Я оглянулся и увидел, что она смотрит на меня в окно. Провожает взглядом.
Я снова прочел название пекарни.
Я снова просунул голову в дверь. Спросил:
— Вы откуда?
— Из Уичито.
— Я спросил, откуда вы родом. Не то чтобы меня это заботило.
— Заботит же.
— Только не в плохом смысле, правда.
Она отвела взгляд, снова потупив его в стол, и произнесла:
— Из Египта. Мы египтяне. Натурализованные. Мы не террористы.
Я не спрашивал, кто еще составлял «мы».
— Простите. Я на самом деле не намеревался совать нос в ваши дела.
— А чем вы там занимались?
Это было уже слишком не по теме. Поэтому я ничего не понял.
— Чем я где занимался?
— На сто четвертом этаже Всемирного торгового центра.
— А-а. Вы об этом. Рекламой. «Хэтчер, Свифт и Даллер». Это рекламное агентство. Или… полагаю, это было рекламным агентством. Приличным. Мне повезло в нем работать.
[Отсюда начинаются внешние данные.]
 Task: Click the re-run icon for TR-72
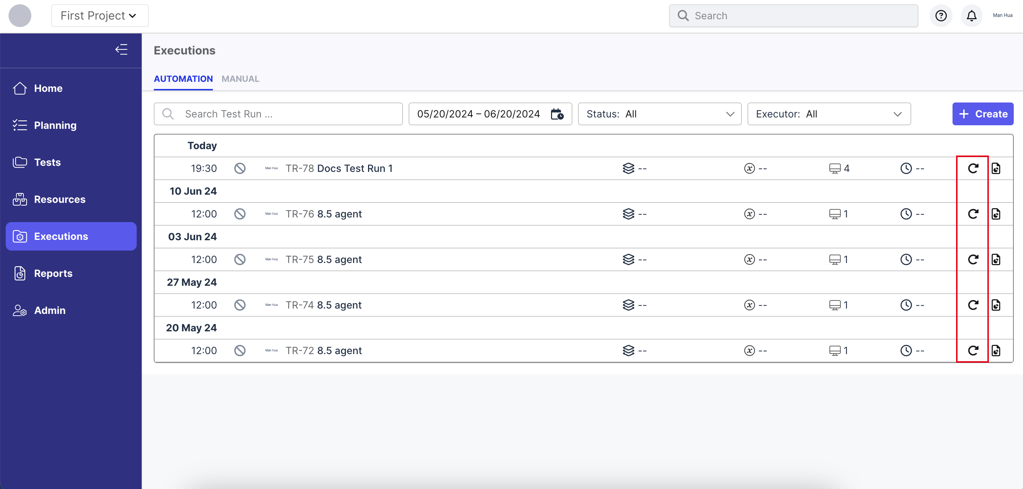coord(973,350)
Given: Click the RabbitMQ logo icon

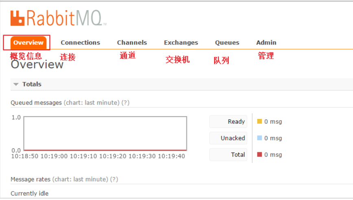Looking at the screenshot, I should pyautogui.click(x=18, y=18).
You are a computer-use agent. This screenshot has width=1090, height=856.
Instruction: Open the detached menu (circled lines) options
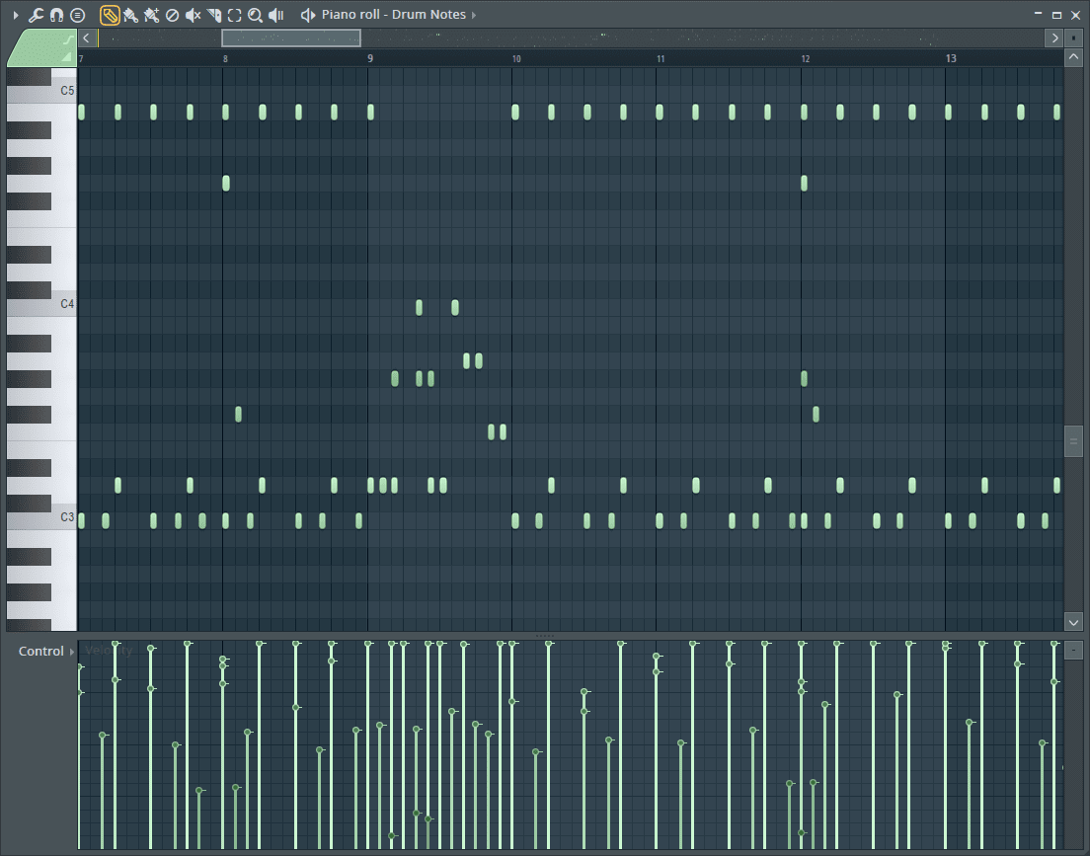(77, 15)
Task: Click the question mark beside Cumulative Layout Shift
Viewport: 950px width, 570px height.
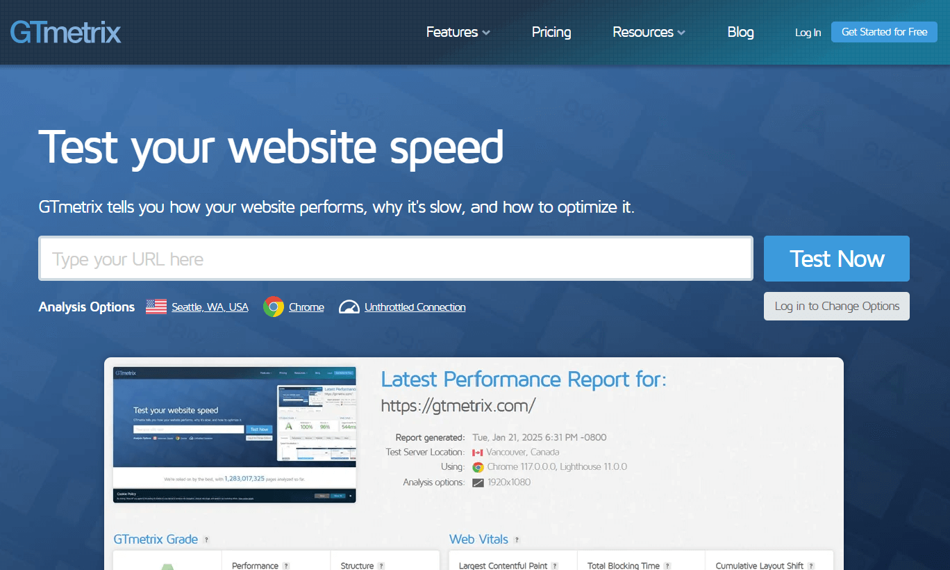Action: (x=813, y=566)
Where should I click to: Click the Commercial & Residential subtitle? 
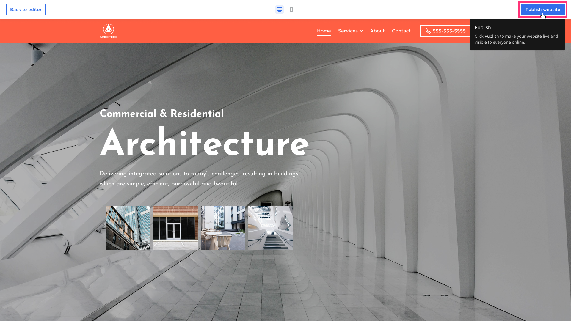pos(162,114)
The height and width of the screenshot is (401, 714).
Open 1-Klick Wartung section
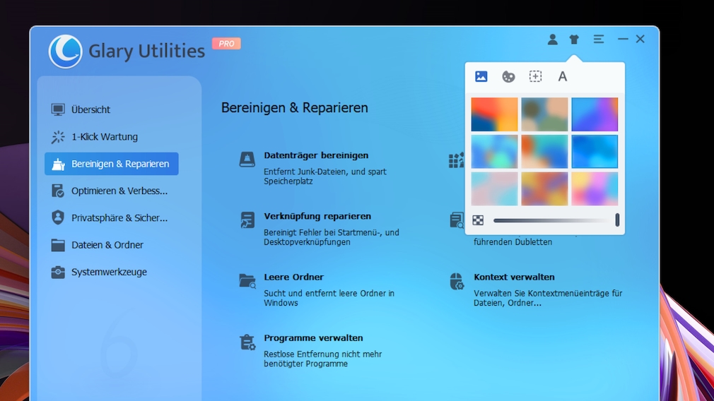(104, 137)
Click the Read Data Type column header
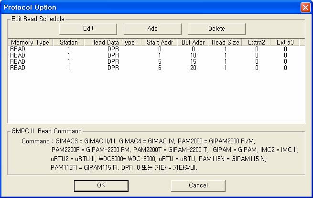Viewport: 313px width, 198px height. click(113, 43)
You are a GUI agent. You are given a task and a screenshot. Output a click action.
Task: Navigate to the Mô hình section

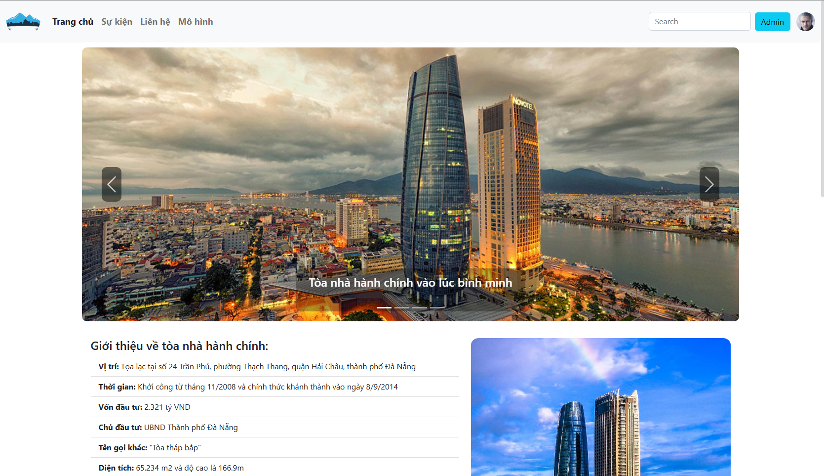(196, 21)
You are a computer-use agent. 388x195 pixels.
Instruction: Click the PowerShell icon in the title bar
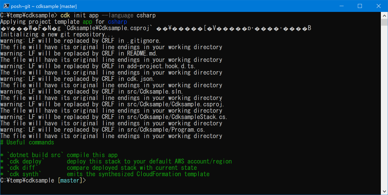6,6
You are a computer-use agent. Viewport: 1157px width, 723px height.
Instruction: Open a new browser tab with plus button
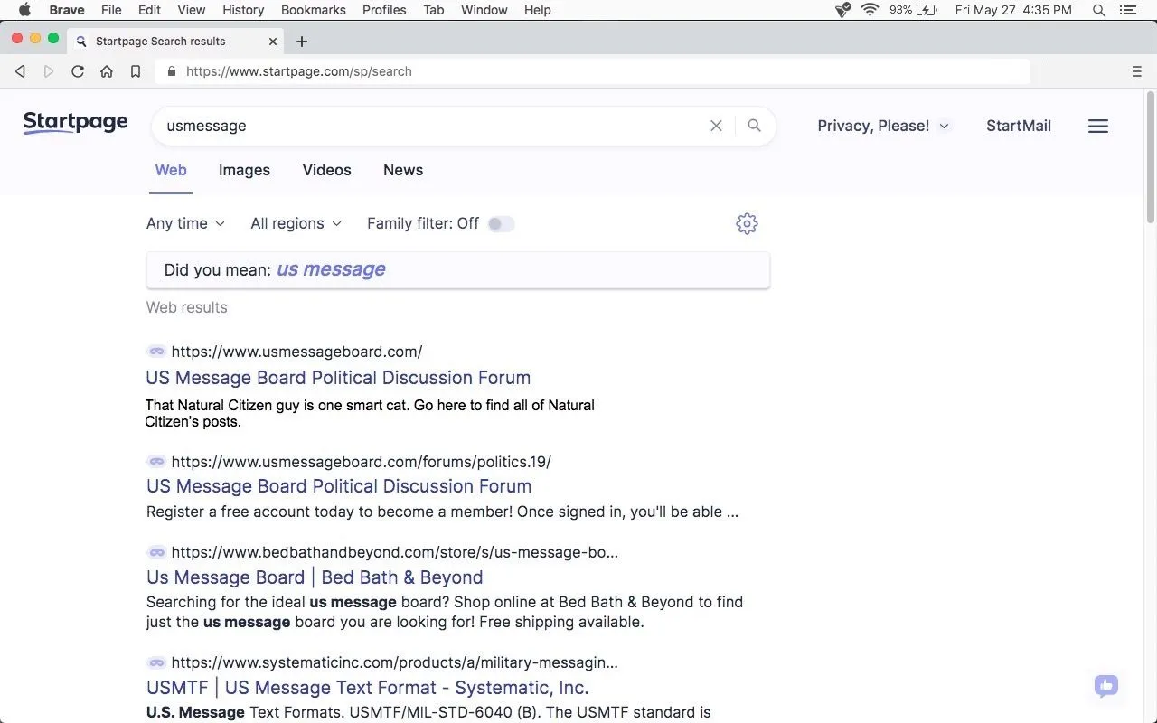(302, 42)
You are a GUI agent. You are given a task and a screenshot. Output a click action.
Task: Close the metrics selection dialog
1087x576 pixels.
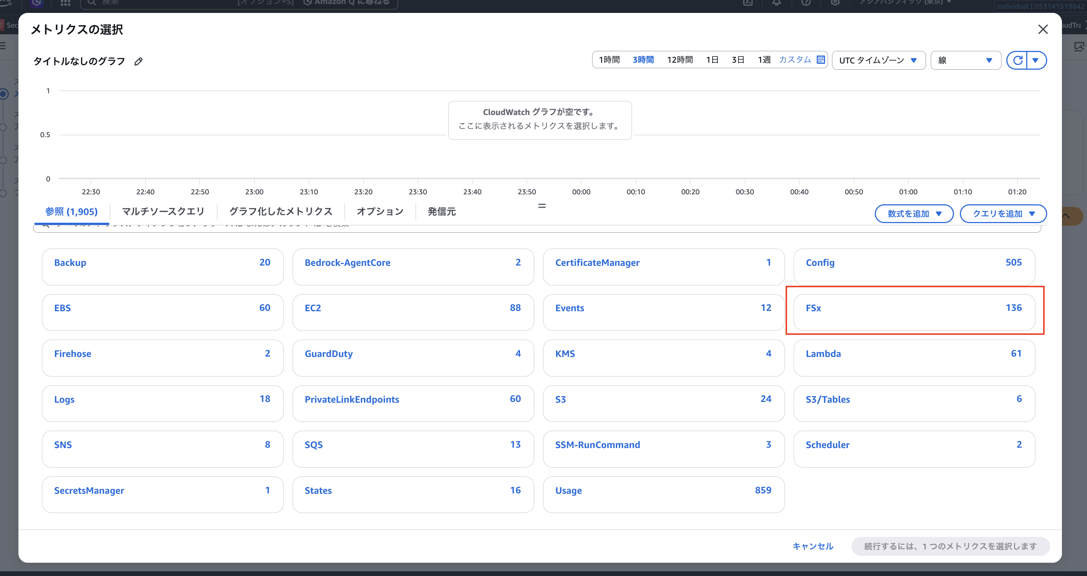pos(1043,30)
— Молоды вы для рекламщика в Нью-Йорке.
— Поэтому-то и повезло.
Я ехал к дому… обратно… думая о том, что в Нью-Йорке люди уловили бы разницу между террористом и натурализованным египтянином. И, может, даже озаботились бы этим. Но здесь не Нью-Йорк.
По моим прикидкам, у «Выпечки от Назира» трудности с притоком наличных длились… ага, около четырех дней. Если только их не было с самого начала.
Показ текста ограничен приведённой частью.